Más que una sucesión de exposiciones, las jornadas fueron organizadas alrededor de estaciones temáticas. Los participantes pudieron acercarse a especialistas, plantear consultas y conocer los requisitos y pasos necesarios para acceder a distintos servicios del sector agrario. 

 

© GIZ, Jenny Chimayco

De la información al acceso 

Una de las dificultades que enfrenta la población productora en las zonas rurales no es necesariamente la ausencia de programas públicos, sino conocerlos, entender para qué sirven y saber cómo acceder a ellos. 

 

Agroimpulso parte de ese desafío.
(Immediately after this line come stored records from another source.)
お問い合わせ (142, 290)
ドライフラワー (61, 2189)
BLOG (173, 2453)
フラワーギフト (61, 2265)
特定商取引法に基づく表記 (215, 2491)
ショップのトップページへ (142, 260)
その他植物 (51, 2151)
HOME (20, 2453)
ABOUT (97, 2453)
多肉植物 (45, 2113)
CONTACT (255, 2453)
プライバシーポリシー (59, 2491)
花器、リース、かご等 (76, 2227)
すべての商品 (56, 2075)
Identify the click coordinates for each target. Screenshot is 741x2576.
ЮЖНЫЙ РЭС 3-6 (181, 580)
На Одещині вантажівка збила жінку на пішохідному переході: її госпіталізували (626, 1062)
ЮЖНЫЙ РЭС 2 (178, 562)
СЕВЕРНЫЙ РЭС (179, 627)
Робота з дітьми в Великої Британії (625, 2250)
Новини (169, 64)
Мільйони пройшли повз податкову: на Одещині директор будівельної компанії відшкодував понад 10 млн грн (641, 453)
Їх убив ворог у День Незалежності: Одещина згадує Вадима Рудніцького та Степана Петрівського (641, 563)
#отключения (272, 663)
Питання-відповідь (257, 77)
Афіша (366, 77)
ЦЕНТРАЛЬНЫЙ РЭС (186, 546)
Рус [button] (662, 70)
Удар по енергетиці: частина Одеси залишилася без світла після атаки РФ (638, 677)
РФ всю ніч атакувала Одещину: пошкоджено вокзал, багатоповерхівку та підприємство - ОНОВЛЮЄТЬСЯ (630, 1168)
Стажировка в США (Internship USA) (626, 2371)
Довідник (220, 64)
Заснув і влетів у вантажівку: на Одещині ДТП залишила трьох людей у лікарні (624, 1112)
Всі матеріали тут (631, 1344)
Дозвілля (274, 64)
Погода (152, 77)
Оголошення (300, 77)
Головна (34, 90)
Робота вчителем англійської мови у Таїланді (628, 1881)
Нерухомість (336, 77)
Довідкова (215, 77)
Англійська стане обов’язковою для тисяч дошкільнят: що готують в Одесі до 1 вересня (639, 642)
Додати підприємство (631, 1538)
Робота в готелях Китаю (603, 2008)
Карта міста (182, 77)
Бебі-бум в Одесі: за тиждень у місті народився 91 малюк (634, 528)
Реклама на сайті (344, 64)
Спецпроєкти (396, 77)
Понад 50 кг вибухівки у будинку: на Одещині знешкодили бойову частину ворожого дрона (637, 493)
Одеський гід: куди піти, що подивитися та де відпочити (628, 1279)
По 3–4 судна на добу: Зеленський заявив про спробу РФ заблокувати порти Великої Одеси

Durante las jornadas, los participantes recibieron orientación sobre el Fondo AGROPERÚ, las coberturas y funcionamiento de los seguros agrarios, la inscripción y actualización en el Padrón de Productores Agrarios (PPA) y los incentivos y mecanismos de apoyo de AGROIDEAS. 

 

Una ruta que continuará por Apurímac y Cusco 

Con las jornadas de Lari y Cabanaconde concluyó la primera etapa de Agroimpulso en Arequipa. La iniciativa comprende en total seis talleres presenciales en tres regiones del sur del país. 

 

La siguiente parada será en Curahuasi y Coyllurqui en Apurímac, y en Mollepata y Urubamba en Cusco, en los próximos meses. La apuesta es práctica: acercar los servicios allí donde están sus potenciales usuarios y facilitar que los productores no solo sepan que existen alternativas de financiamiento, aseguramiento o apoyo productivo, sino que comprendan cómo pueden utilizarlas. 

 

© GIZ, Jenny Chimayco

Productores mejor preparados frente a nuevos desafíos 

El apoyo de Puna Resiliente a Agroimpulso se enmarca en un objetivo más amplio: contribuir a que la población altoandina gestione mejor sus ecosistemas y esté mejor preparada para enfrentar los efectos del cambio climático. 

 

En territorios donde la producción agropecuaria constituye una parte central de los medios de vida, mejorar el acceso a información, financiamiento, seguros y mecanismos de fortalecimiento productivo puede ampliar las herramientas con las que cuentan las familias para tomar decisiones y afrontar los riesgos que afectan su actividad.